• [ASSIGNMENT]
For every line in the records below that holds "Cold", make a copy.

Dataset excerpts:
================
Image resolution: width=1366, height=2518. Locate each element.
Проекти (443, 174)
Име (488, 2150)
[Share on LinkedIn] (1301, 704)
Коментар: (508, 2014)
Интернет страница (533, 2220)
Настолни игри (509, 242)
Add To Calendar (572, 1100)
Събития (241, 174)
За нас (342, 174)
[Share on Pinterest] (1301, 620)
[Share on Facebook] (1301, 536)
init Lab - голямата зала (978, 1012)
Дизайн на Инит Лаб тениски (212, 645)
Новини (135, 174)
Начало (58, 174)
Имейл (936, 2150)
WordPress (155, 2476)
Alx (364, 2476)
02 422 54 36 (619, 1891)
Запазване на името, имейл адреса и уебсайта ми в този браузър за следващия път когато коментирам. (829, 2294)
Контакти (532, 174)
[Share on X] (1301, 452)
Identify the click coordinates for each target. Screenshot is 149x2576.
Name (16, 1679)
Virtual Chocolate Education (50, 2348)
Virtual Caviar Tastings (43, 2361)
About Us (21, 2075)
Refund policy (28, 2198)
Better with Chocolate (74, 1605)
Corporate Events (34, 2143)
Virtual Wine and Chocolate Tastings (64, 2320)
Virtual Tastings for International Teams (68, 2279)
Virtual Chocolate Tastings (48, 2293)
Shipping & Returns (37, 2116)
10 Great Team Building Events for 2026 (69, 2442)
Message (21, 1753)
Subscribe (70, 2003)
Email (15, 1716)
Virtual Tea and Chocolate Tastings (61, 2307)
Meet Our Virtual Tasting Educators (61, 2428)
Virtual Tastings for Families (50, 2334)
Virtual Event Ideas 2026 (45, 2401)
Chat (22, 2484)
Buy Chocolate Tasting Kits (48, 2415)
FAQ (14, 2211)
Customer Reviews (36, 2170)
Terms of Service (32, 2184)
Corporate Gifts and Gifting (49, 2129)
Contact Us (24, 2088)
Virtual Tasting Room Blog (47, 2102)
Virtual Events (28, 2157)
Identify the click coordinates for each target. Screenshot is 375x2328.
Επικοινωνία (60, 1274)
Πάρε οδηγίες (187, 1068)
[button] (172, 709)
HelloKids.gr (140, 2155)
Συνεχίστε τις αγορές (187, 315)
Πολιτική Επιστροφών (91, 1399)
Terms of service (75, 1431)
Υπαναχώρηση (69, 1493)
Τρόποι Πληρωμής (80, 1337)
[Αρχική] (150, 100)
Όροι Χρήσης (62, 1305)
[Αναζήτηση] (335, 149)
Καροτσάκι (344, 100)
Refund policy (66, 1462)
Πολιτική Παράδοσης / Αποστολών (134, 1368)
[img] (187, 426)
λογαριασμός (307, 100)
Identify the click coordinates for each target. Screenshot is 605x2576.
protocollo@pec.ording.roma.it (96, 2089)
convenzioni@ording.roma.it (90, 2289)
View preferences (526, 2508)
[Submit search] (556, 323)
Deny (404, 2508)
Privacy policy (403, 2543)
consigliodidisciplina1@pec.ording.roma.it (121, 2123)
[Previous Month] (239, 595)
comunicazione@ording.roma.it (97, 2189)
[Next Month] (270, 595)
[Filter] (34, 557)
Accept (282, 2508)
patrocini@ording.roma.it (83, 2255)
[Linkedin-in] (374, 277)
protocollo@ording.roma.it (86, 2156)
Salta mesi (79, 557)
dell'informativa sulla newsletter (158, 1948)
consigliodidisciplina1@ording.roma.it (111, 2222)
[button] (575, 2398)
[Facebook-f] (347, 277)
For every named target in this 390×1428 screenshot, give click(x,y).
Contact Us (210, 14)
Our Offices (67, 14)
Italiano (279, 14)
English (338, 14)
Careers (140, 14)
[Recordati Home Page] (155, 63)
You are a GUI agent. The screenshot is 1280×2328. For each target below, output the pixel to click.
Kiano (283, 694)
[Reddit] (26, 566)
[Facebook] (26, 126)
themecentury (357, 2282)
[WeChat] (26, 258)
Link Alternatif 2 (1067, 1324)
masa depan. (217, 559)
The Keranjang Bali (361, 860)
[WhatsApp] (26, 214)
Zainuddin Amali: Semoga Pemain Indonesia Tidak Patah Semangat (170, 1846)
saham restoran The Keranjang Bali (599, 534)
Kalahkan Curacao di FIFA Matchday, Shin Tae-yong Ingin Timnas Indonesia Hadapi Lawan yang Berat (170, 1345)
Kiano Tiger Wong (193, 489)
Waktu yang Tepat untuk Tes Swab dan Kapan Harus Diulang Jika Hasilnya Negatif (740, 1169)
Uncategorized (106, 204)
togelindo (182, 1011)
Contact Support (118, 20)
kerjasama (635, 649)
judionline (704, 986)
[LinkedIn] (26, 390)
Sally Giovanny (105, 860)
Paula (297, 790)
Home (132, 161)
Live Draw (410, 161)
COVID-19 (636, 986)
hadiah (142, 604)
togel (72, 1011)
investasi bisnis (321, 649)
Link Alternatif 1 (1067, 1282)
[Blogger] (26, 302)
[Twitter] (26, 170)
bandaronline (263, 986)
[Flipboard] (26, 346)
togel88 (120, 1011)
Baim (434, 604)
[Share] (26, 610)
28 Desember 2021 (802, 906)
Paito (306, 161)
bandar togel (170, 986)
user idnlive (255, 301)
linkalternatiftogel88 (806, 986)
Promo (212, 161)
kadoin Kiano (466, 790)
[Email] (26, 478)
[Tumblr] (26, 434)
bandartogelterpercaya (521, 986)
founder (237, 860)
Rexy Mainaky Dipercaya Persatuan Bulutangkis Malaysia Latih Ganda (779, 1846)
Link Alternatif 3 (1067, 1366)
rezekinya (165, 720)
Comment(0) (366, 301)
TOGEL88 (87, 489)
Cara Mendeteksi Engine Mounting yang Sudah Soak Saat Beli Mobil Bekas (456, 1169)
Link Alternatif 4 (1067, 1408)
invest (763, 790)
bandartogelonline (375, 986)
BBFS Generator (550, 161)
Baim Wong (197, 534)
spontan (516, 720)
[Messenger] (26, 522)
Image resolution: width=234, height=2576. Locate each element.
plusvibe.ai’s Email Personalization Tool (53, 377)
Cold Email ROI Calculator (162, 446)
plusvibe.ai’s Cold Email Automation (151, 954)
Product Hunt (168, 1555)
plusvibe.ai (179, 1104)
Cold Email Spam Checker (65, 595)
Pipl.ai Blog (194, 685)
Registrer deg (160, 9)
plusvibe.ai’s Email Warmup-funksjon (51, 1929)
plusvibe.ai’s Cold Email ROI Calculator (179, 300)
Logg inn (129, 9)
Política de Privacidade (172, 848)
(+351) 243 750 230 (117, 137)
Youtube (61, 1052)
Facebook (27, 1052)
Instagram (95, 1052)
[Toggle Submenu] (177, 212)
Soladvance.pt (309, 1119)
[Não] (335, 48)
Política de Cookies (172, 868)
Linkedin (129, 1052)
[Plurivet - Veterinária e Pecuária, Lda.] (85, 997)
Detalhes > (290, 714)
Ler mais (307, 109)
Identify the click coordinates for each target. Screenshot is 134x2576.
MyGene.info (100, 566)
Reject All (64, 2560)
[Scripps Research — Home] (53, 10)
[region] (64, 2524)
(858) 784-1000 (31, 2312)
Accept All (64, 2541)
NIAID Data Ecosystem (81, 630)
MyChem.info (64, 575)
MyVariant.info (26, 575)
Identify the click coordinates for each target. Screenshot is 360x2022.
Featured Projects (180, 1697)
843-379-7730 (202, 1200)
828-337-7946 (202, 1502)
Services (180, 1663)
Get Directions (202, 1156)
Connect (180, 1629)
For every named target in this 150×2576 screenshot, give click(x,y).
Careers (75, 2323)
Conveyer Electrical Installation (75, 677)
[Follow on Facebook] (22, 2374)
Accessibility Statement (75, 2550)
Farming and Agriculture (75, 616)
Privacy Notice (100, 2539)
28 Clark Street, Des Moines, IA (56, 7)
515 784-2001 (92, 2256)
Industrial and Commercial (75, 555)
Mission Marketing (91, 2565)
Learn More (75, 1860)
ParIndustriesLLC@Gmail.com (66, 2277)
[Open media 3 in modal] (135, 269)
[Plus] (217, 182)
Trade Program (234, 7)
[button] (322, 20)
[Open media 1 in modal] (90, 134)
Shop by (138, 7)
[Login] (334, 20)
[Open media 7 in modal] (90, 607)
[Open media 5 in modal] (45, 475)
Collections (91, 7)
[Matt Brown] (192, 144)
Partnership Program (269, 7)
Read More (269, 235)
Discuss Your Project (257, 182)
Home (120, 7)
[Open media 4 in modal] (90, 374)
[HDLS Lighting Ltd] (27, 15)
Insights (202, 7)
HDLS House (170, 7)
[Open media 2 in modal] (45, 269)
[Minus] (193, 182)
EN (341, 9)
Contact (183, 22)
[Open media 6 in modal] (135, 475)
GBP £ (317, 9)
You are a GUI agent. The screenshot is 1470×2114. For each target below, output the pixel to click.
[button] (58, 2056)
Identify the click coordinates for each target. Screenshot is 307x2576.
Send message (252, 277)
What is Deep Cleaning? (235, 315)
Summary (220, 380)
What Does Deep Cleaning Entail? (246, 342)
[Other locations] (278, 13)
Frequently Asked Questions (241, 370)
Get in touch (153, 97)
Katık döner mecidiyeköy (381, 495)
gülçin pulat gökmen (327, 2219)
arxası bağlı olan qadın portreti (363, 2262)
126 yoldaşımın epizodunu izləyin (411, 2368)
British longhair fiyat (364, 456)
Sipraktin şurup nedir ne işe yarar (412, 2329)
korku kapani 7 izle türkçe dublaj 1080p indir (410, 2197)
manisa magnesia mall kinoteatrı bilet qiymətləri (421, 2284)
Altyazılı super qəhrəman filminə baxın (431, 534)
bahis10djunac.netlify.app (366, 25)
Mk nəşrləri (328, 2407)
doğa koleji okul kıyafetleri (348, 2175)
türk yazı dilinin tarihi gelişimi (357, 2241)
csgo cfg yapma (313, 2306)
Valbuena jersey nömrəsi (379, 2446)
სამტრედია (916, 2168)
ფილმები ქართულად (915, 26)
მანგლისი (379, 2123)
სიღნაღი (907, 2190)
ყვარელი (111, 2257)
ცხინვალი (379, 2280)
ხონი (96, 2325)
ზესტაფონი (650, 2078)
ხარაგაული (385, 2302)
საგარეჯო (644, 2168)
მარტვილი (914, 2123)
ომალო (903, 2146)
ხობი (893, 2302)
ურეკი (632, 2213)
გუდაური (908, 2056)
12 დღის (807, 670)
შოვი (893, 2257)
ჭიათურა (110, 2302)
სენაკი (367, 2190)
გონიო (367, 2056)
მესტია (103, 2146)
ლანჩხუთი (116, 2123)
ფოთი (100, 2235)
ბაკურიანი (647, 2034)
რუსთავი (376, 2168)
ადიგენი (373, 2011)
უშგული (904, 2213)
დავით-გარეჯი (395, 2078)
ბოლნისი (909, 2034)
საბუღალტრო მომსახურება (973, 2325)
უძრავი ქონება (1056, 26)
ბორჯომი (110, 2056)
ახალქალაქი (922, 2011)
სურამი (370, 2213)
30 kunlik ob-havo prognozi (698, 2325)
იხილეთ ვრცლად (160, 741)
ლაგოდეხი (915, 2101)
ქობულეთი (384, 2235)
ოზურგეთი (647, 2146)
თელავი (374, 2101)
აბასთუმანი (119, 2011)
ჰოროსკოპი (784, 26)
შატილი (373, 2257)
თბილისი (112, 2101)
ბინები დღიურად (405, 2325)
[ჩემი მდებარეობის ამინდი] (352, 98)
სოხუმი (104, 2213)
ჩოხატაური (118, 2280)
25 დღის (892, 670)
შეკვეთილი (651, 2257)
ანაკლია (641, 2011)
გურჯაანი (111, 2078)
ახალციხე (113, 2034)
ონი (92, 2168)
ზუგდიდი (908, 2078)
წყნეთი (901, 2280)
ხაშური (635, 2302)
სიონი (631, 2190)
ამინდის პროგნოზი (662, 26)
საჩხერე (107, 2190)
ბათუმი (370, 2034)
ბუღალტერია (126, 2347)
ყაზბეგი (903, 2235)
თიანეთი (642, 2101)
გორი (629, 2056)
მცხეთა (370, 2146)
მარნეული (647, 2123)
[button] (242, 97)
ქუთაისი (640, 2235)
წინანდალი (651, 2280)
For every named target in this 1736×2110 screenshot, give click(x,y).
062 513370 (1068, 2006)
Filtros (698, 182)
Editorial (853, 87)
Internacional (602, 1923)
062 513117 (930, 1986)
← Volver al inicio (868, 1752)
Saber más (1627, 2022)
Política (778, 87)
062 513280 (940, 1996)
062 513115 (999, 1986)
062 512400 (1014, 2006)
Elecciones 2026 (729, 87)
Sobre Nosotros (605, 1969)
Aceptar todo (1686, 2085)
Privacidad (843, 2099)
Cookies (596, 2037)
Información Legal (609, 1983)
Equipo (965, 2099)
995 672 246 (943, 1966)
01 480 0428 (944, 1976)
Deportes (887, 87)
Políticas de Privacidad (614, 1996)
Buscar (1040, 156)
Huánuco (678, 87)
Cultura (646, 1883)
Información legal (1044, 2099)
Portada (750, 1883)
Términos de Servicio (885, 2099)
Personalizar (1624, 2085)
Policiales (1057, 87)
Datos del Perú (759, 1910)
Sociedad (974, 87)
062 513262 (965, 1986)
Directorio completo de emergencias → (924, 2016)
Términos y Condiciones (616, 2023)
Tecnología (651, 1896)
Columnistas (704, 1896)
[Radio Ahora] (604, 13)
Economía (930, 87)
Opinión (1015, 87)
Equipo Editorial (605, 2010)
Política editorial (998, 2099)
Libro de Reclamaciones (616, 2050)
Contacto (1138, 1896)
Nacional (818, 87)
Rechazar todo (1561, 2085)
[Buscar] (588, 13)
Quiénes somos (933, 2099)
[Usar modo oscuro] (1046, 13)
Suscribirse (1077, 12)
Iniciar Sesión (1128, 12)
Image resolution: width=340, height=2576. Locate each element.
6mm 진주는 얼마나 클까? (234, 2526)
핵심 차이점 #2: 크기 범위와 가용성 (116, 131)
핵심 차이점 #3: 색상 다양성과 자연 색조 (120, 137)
================
• [ANSWER BOX]
Cold Email ROI Calculator (162, 446)
plusvibe.ai’s Cold Email Automation (151, 954)
Cold Email Spam Checker (65, 595)
plusvibe.ai’s Cold Email ROI Calculator (179, 300)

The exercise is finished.